It’s just not an acceptable scenario for anyone to face. We should start a movement to help those people who get caught up like this. I’m talking about the shopping centre, not the dentist. Gotta start small, but I reckon the UN would be interested in starting up some sort of pressure group to assist those of us who face this awful situation.

The first thing is you enter this place under pressure, because you’re there with someone, generally a ‘loved one’ – I use that phrase very loosely because a ‘loved one’ wouldn’t subject you to the type of torture that you find yourself in when you go through that door!
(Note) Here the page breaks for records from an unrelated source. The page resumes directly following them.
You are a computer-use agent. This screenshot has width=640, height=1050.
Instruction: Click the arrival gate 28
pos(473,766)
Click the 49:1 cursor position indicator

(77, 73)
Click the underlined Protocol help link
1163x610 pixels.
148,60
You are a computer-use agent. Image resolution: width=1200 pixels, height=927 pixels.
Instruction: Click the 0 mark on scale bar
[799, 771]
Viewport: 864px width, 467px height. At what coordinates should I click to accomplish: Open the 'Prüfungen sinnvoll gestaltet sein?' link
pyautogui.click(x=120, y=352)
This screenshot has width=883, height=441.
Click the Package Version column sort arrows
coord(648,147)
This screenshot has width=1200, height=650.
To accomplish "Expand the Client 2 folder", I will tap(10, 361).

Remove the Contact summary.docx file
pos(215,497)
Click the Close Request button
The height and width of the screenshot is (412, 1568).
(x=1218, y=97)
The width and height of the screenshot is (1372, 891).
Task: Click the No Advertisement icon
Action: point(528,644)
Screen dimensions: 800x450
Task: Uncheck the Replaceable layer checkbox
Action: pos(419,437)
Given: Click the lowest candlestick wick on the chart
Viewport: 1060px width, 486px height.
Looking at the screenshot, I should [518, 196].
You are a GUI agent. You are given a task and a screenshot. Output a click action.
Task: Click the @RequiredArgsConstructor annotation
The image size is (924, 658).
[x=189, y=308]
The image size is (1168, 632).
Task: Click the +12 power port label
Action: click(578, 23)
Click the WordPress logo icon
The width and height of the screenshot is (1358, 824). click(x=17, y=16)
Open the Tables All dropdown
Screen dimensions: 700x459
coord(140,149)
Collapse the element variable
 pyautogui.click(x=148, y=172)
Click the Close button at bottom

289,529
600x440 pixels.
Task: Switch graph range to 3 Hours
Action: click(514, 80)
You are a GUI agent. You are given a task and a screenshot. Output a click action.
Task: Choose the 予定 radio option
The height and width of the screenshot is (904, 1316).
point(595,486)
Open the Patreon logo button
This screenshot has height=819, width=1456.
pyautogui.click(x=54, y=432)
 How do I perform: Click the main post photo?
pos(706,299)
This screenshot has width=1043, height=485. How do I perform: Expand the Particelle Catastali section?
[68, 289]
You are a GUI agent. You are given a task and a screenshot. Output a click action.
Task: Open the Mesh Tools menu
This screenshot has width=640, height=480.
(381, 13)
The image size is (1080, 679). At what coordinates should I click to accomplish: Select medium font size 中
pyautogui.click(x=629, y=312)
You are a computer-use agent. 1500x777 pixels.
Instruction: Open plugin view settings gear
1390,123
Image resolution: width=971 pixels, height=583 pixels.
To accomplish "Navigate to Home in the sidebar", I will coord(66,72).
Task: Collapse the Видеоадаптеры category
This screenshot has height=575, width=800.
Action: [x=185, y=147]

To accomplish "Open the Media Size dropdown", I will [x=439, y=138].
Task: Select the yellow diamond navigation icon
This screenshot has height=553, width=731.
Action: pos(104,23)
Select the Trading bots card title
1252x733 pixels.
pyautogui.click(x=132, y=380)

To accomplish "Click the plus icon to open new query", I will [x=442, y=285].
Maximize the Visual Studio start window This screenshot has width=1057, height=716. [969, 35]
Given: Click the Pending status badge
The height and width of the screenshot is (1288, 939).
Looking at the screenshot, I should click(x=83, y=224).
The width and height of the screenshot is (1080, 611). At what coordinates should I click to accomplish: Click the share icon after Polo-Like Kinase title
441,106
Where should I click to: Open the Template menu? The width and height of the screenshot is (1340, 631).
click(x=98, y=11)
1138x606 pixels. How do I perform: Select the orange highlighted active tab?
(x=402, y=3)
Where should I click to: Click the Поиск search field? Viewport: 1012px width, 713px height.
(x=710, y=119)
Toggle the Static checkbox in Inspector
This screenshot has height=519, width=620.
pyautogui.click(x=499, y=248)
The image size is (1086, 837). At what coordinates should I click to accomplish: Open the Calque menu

Because you are entering an area that is absolutely devoid of anything that could possibly be of any interest to anyone who ever had any interest in anything that had anything to do with boats, motors, fishing, hardware or tackle.

It is cruel to subject someone to hours of relentless walking up and down corridors full of bargy people without even the relief of seeing some baitcasters, soft plastics or boat bits through a plate glass window. Instead you are subjected to mile after mile of clothes shops and shoe shops. I cannot for the life of me describe how boring it is to walk past row after row of frocks, cardies, heels, coats, jumpers and knickers. OK, the bras can be interesting but the mannequins are plastic. I know, I’ve felt them.

And amongst these hundreds acres of shops and stalls and sometimes quite busty mannequins, there is not one single thing that you can find that has any relevance at all to anything that could remotely be termed hardware. If you’re really lucky, you can find a tobacconist that has an area about the size of a train toilet with a dusty assortment of signed pictures or Brocky, jet flamed lighters and king sized pencils. Just go in there when you see it because you won’t find your way back without a GPS track.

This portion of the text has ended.